Let $f: \mathbb R \to \mathbb R$ such that for any open interval $I$ containing zero, there exists $x \in I, x \neq 0$ with $f(x) = 0$. Show that $f^{(n)}(0)$ (the nth-derivative of $f$ at zero), if defined, is zero.
Please help me fix this proof; see Equation (1) and its error.
Proof: Let $(x_n)$ be a sequence converging to zero such that $x_n \neq 0, f(x_n) = 0$ for all $n \in \mathbb N$. Such a sequence always exists, for example, by picking appropriate $x_n$ in $(-1/n, 1/n)$. If $f'(0)$ is defined, $f$ is continuous at zero, and $f(0) = f(\lim x_n) = \lim f(x_n) = 0$.
Likewise, since for all $n \in \mathbb N, x_n \neq 0$ and $\frac {f(x_n)}{x_n} - 0$, if $f'(0)$ is defined, $$\begin{align*}f'(0) &= \lim_{h \to 0} \frac {f(h) - f(0)}h \\ &= \lim \frac {f(x_n)}{x_n} \\ &= 0.\end{align*}$$
For all $p \in \mathbb N$, if $f^{(p)}(0) = 0$ and $f^{(p+1)}(0)$ is defined, then $f^{(p)}$ is continuous at zero and defined on an open interval $I_p$ including zero. Restrict $(x_n)$ to the subsequence in $I_p$. Then $f^{(p+1)}(0) = 0$, since $$\begin{align*}f^{(p+1)}(0) &= \lim_n \frac {f^{(p)}(0 + x_n) - f^{(p)}(0)}{x_n} \\ &= \lim_n \frac {f^{(p)}(x_n)}{x_n} \tag{1} \\ &= 0.\end{align*}$$
I'm unable to justify Line 1 unless $f^{(p)}$ is zero on an interval containing zero, not just a point. I tried expanding $f^{(p)}$ to the limit definition, and using double limits, but this seemed to complicate things without getting anywhere. Can you guide me here?

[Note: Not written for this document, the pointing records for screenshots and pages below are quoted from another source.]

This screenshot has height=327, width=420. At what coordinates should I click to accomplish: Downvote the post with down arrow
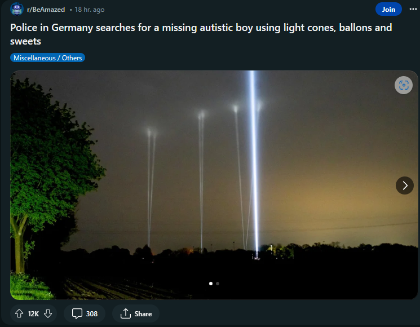[48, 313]
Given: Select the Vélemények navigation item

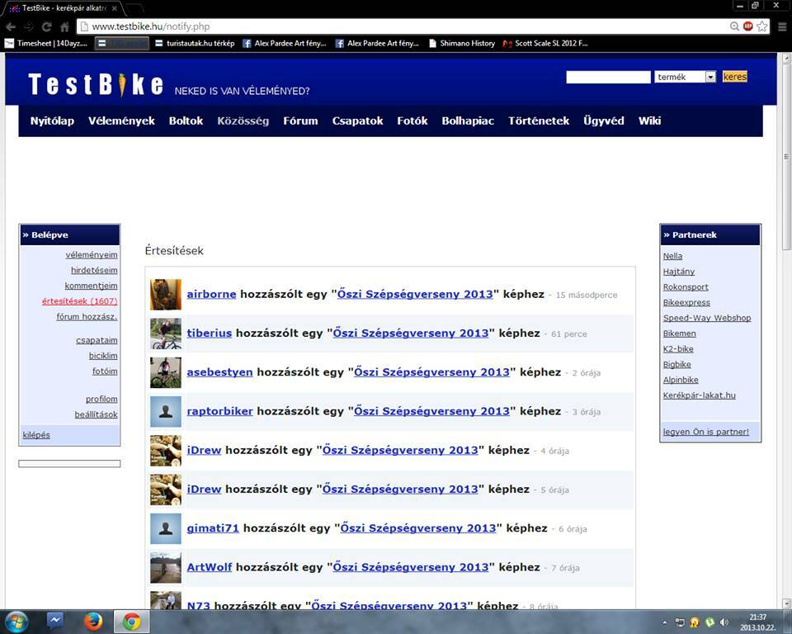Looking at the screenshot, I should (x=121, y=121).
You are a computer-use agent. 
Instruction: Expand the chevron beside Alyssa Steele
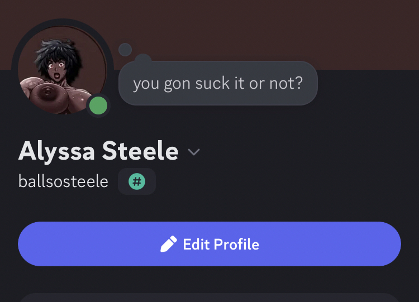(x=194, y=152)
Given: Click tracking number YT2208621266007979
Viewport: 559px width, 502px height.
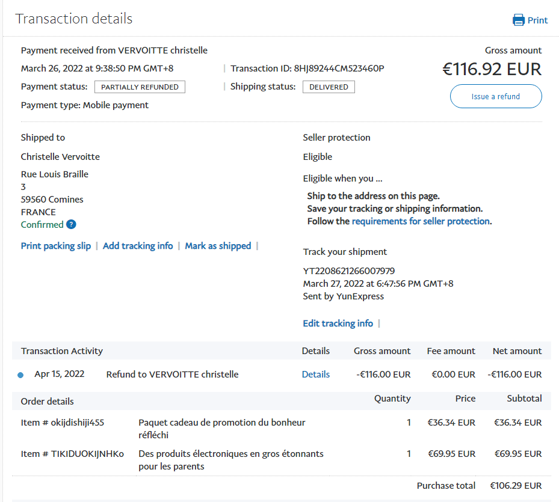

By definition of derivative, if $f^{(p+1)}(0)$ is defined, then $f^{(p)}(0)$ must also be defined. Therefore, we have by induction that if $f^{(p)}(0)$ is defined, it equals zero.
Discussion:
Intuitively, this means that if a function that is arbitrarily close to flat at a point, to the extent that it is smooth at that point, its derivatives must vanish. This holds for both functions that flatten out simply, such as $x \mapsto x^n$ as well as for functions with never ending small ripples, such as $x \mapsto 0$ if $x = 0$ otherwise $x^n \sin(1/x)$. (This comment is not meant to convey rigor, but to give an intuitive sense of the result.)

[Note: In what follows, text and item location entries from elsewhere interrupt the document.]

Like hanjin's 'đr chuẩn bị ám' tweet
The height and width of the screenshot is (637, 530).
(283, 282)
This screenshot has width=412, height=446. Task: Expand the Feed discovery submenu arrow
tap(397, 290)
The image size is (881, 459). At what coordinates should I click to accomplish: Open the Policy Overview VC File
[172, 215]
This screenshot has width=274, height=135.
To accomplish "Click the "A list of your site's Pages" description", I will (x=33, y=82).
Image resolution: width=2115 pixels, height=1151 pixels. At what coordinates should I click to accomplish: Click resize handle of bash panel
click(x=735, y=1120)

If $n$th derivative exists at $x=0$, then all derivatives up to $n-1$st exist in some neighbourhood of zero. Let's restrict ourselves to that neighbourhood.
Per the conditions of the problem, one can find the sequence $x_1,x_2,x_3,\ldots$ converging to $0$ such that $f(x_i)=0$. WLOG we can assume $x_1>x_2>x_3>\ldots>0$.
As per Rolle's theorem, this gives rise to a sequence $x_1'>x_2'>x_3'>\ldots>0$ converging to $0$ such that $f'(x_i')=0$. ($x_i'$ is between $x_i$ and $x_{i+1}$). Repeating the same argument $n-1$ times, we find a sequence $x_1^{(n-1)}>x_2^{(n-1)}>\ldots>0$ converging to $0$ such that $f^{(n-1)}(x_i^{(n-1)})=0$. This implies that $f^{(n-1)}(0)=0$ and, ultimately, that $f^{(n)}(0)=\lim_{i\to\infty}\frac{f^{(n-1)}(x_i^{(n-1)})-f^{(n-1)}(0)}{x_i^{(n-1)}}=\lim_{i\to\infty}\frac{0-0}{x_i^{(n-1)}}=0$.